Yes. Under IDEA, you can bring anyone you choose to the IEP meeting — a spouse, family member, friend, or community member. You can also bring a private evaluator, therapist, or other professional who works with your child. Notify the school in writing before the meeting so they're not surprised. Having a second person in the room to take notes while you ask questions is a practical advantage.

What if the team says my child's grades are too high for an IEP?

Academic performance alone does not determine IEP eligibility. A child can have passing grades and still require specially designed instruction. The legal standard is whether the child has a disability that adversely affects educational performance — which includes functional performance, not just grades. If the team uses grades as the sole basis for denial, request Written Prior Notice documenting their reasoning, and note that the denial appears to rely on a criterion not supported by IDEA or Ed 1100.

How soon should I follow up if the district doesn't respond?

If you've sent a formal written referral for evaluation, the district has exactly 15 business days under Ed 1106 to determine the disposition. Count the days. If the deadline passes without a response, send a follow-up citing Ed 1106 and noting the date your referral was received, the date the 15-business-day window expired, and your expectation for immediate action. This documentation builds the compliance case if you need to file a State Complaint later.
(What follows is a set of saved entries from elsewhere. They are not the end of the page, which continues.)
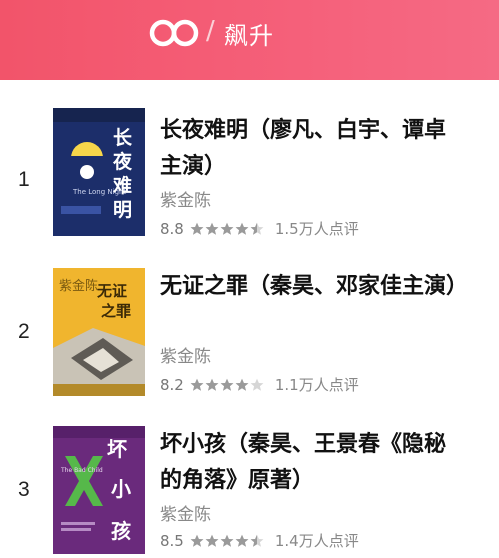 Image resolution: width=499 pixels, height=558 pixels. I want to click on svg-text: 紫金陈, so click(78, 286).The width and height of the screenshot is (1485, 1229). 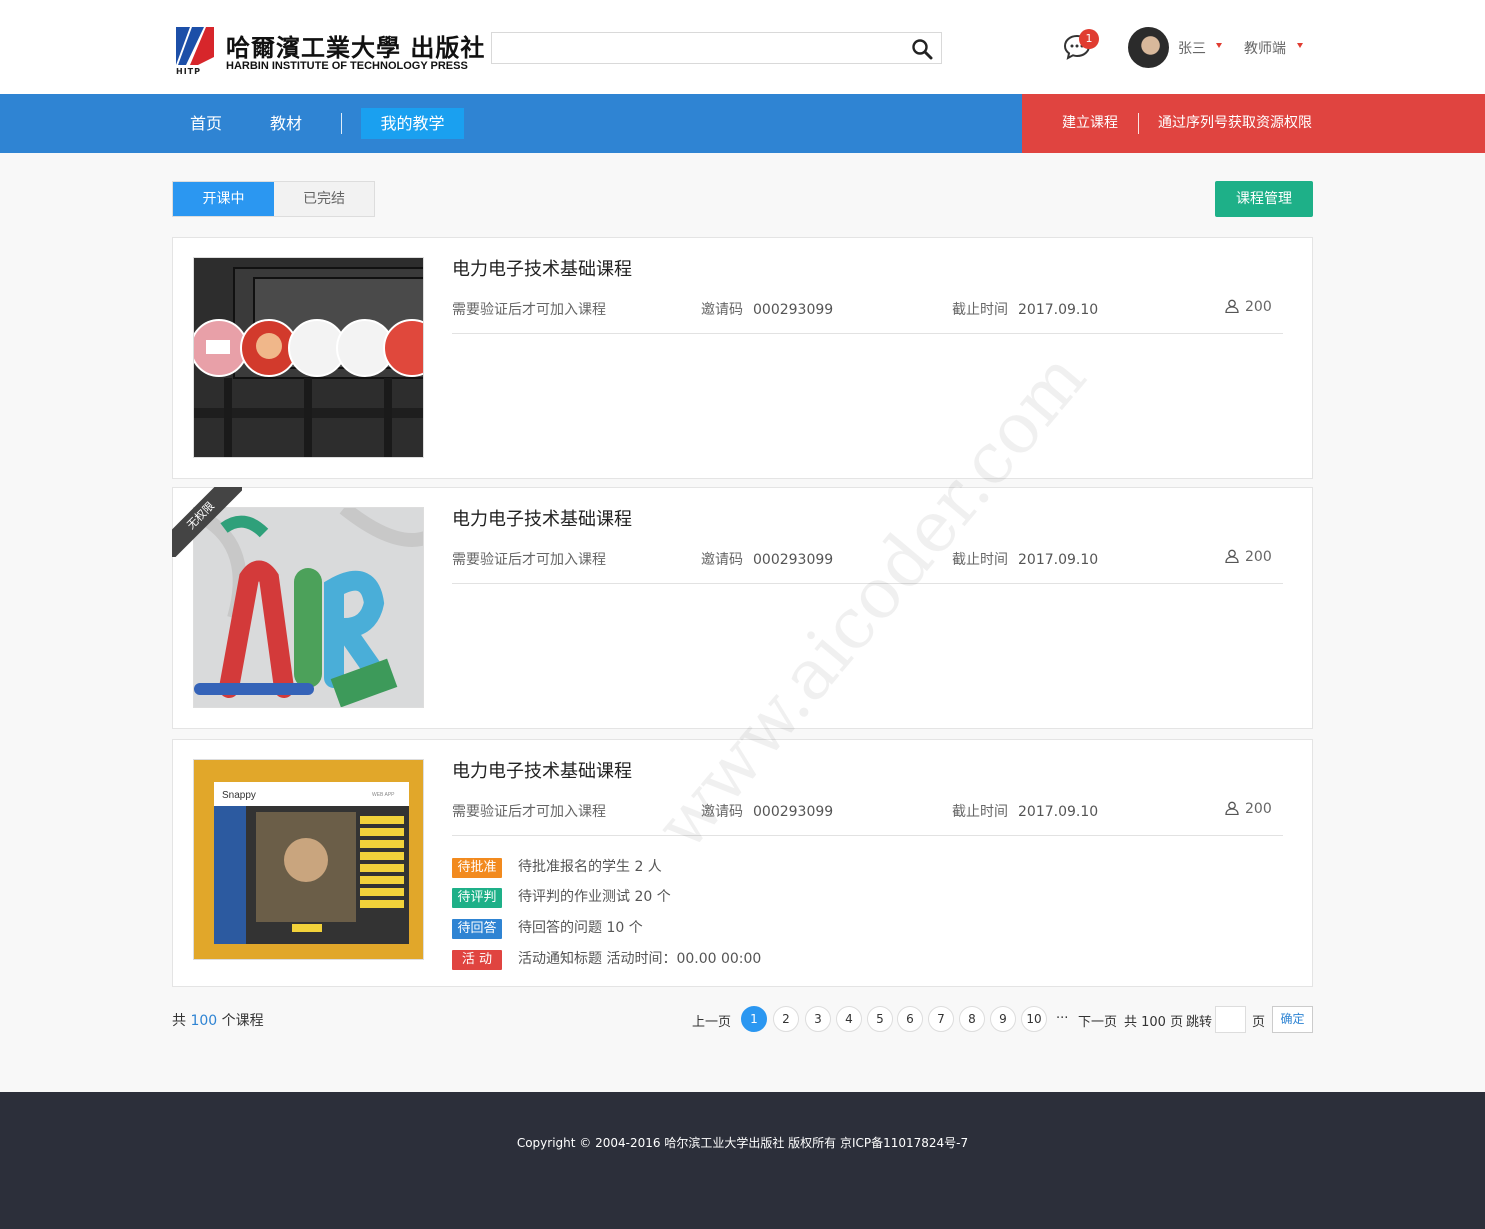 I want to click on no-permission-ribbon: 无权限, so click(x=207, y=522).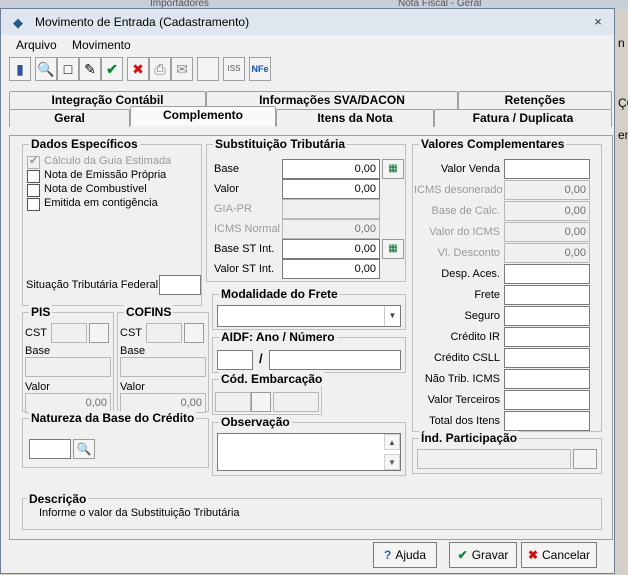 The width and height of the screenshot is (628, 575). I want to click on embarcacao-desc-input, so click(296, 402).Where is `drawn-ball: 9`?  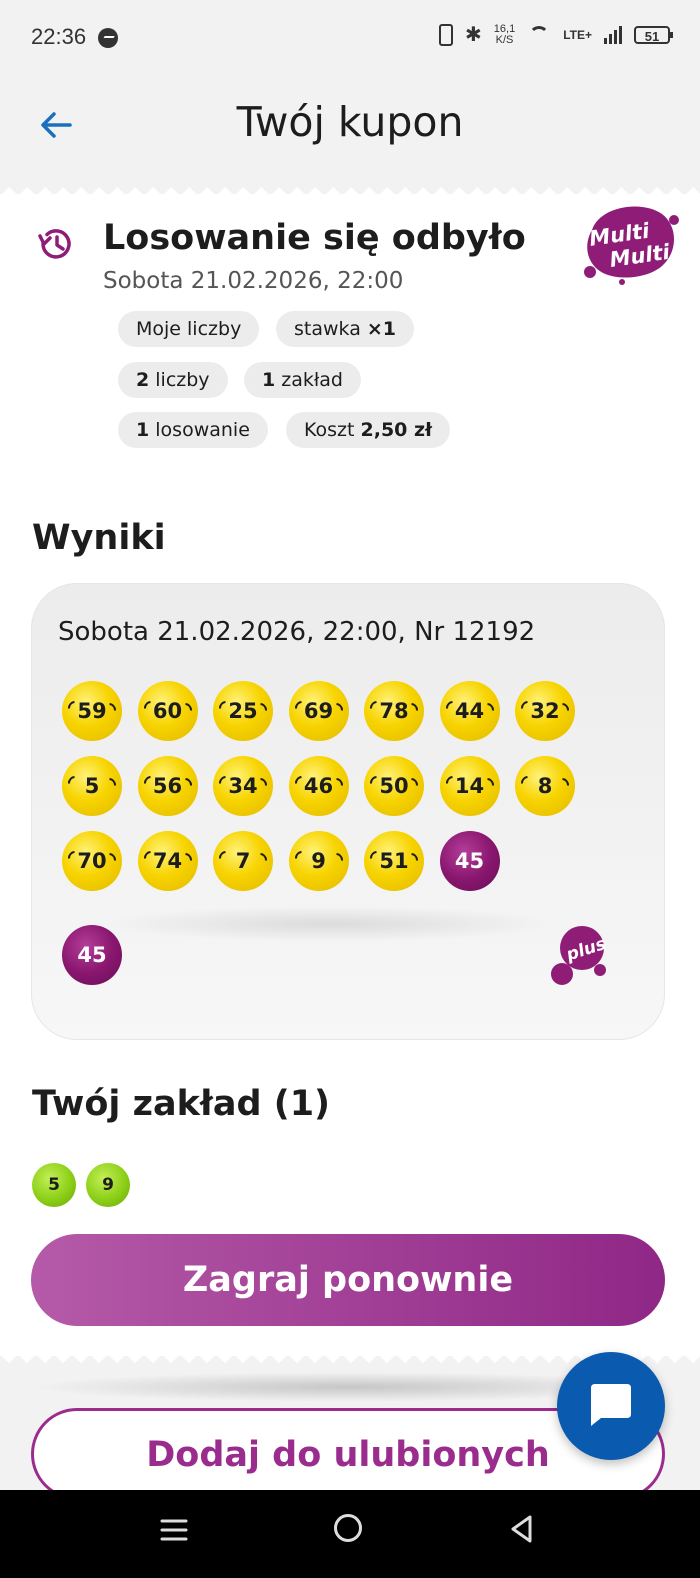 drawn-ball: 9 is located at coordinates (318, 861).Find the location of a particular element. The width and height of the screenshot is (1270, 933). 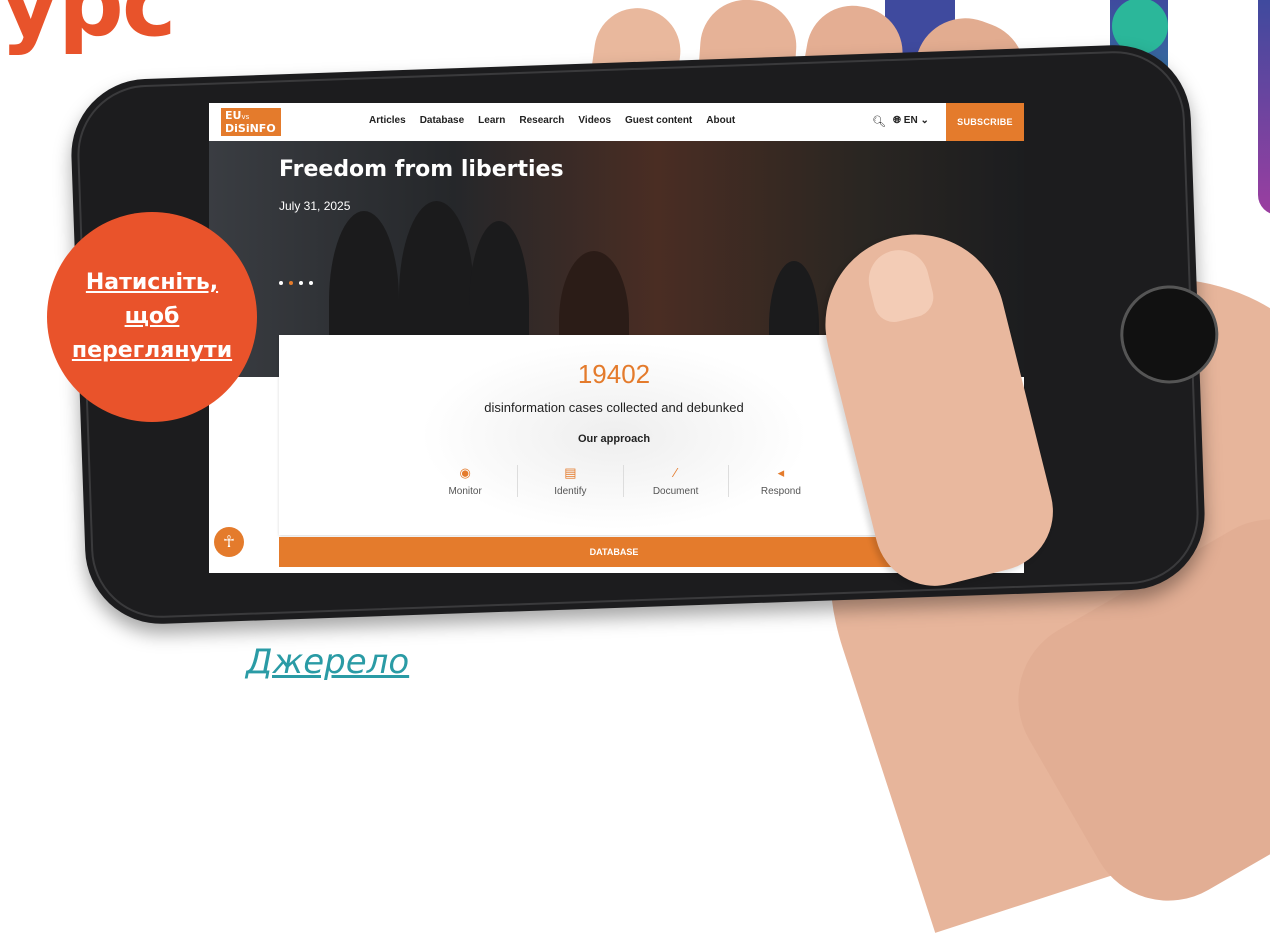

nav-item-research: Research is located at coordinates (542, 120). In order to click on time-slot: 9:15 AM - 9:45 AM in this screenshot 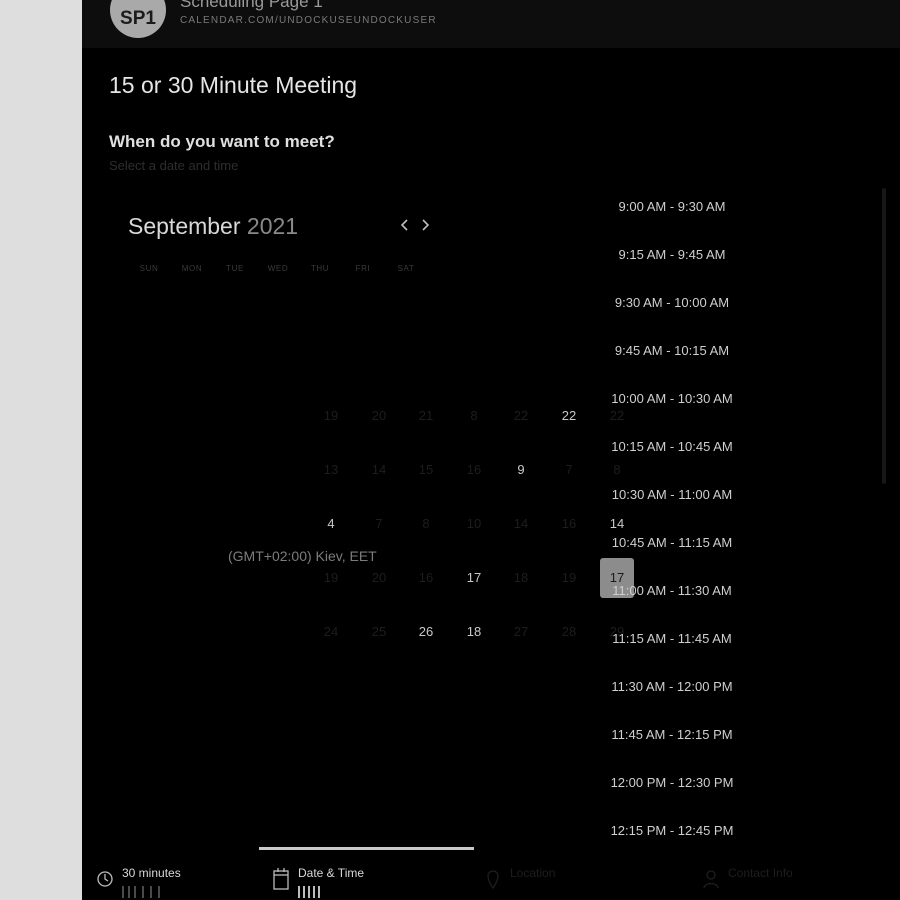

Is it worth hiring an advocate for just the first meeting?

For most first meetings — eligibility determinations and initial IEP development — preparation is more valuable than representation. The meeting's outcome depends on the evaluation data and the team's interpretation of eligibility criteria, not on negotiation tactics. Save the advocate for when the dispute has escalated past the meeting table. Arrive prepared with Ed 1100 citations and your questions written out, and you'll be as effective as most parents who hire representation for a first meeting.